Exercise passage:
────────────────────

But when dropping temperatures push people indoors, where transmission risk is higher, and families start making plans to gather over the upcoming stretch of holidays, it could make adhering to the bubble principles even tougher.
Bubble burst? Isolate for a while
Mertz says Canadians should already be planning for upcoming gatherings like Thanksgiving.
If outside-the-bubble family members want to celebrate together, find ways to do it safely, he says, by meeting outdoors and staying apart as much as possible. Otherwise, you're blending several household bubbles together and upping the risk for everyone.
And if you do throw caution to the wind for a turkey feast, there's another approach: Isolate yourself as much as possible for two weeks after the gathering.
"That would give us downtime, so in case someone got infected, you are not spreading it from that gathering into each individual bubble," Mertz said.
The various experts who spoke with CBC News acknowledged the challenges in sticking to even the safest bubbling plan, with peer pressure, slip-ups, and our innate desire for human connection all potential obstacles.
For that reason, Dr. Andrew Morris, an infectious disease specialist with the Sinai Health System and University Health Network in Toronto, stresses the onus shouldn't just be on individuals to reduce transmission.
From a system-wide perspective, he says, provincial governments need to ensure every piece of the pandemic plan is adequately resourced: testing capacity, contact tracing, personal protective equipment and hospital staff.

────────────────────

Given data:
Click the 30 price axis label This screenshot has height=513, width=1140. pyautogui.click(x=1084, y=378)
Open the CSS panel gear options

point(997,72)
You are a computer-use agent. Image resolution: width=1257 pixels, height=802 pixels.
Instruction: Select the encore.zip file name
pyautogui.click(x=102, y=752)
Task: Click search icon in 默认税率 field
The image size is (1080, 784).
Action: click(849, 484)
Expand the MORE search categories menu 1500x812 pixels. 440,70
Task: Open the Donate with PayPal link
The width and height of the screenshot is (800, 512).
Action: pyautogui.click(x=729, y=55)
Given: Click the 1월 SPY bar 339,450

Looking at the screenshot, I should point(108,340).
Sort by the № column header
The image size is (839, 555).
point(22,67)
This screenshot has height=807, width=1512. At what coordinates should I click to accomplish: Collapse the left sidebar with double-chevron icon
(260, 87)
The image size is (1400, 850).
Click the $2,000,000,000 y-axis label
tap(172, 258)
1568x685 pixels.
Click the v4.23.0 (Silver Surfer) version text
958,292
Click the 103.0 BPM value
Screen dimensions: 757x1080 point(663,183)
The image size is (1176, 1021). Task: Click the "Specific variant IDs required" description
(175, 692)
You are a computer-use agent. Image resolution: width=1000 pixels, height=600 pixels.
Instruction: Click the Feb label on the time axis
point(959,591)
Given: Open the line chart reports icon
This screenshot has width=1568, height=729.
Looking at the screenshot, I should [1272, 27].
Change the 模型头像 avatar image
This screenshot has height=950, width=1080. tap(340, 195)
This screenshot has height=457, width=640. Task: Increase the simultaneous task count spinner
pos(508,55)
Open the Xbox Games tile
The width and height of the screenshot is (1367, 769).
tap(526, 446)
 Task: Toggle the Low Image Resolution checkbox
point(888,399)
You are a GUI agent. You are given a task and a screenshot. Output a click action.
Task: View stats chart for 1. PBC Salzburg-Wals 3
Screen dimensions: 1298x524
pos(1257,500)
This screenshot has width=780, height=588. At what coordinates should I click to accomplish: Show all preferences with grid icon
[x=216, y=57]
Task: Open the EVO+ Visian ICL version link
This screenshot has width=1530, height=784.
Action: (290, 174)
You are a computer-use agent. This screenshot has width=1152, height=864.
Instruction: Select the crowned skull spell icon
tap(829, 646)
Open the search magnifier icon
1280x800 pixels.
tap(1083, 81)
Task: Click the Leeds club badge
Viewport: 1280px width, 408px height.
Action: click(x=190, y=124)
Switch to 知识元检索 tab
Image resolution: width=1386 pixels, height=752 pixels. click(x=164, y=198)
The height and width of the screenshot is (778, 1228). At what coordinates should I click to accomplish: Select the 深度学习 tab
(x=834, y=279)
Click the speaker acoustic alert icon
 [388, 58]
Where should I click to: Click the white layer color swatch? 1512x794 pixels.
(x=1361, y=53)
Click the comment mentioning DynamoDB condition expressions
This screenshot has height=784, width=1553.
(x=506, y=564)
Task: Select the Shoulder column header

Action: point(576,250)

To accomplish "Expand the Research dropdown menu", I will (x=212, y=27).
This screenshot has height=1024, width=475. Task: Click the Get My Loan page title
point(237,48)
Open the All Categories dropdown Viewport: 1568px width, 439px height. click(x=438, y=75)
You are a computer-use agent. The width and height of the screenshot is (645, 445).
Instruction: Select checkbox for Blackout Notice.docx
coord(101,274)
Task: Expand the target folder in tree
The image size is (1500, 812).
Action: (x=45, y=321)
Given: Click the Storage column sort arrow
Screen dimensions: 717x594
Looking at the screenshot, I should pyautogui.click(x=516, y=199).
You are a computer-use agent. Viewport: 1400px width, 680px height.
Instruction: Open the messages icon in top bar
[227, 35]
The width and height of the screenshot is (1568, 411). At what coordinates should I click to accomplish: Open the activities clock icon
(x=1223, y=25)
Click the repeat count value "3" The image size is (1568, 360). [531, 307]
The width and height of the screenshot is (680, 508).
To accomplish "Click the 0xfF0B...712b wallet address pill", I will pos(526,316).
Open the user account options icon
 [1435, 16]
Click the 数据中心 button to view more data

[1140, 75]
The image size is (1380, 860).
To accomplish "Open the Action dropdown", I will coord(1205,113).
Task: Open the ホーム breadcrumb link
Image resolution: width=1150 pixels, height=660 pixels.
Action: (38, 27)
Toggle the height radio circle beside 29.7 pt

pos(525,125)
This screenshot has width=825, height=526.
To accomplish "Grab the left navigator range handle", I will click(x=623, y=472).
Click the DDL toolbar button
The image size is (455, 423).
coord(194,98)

────────────────────

Required actions:
1. List every piece of the pandemic plan that the pandemic bubble passage says provincial governments need to resource adequately.
2. According to the pandemic bubble passage, how long should you isolate yourself after a holiday gathering?
3. Sum up the pandemic bubble passage in two sentences.

Task-by-task solutions:
1. Testing capacity, contact tracing, personal protective equipment, hospital staff

2. As much as possible for two weeks.

3. Colder weather and holiday gatherings could make bubbles harder to keep, so Mertz advises meeting outdoors and apart, or isolating for two weeks after a gathering. Experts admit sticking to a bubble is hard, and Dr. Andrew Morris says provincial governments must also make sure testing, contact tracing, protective equipment and hospital staff are adequately resourced.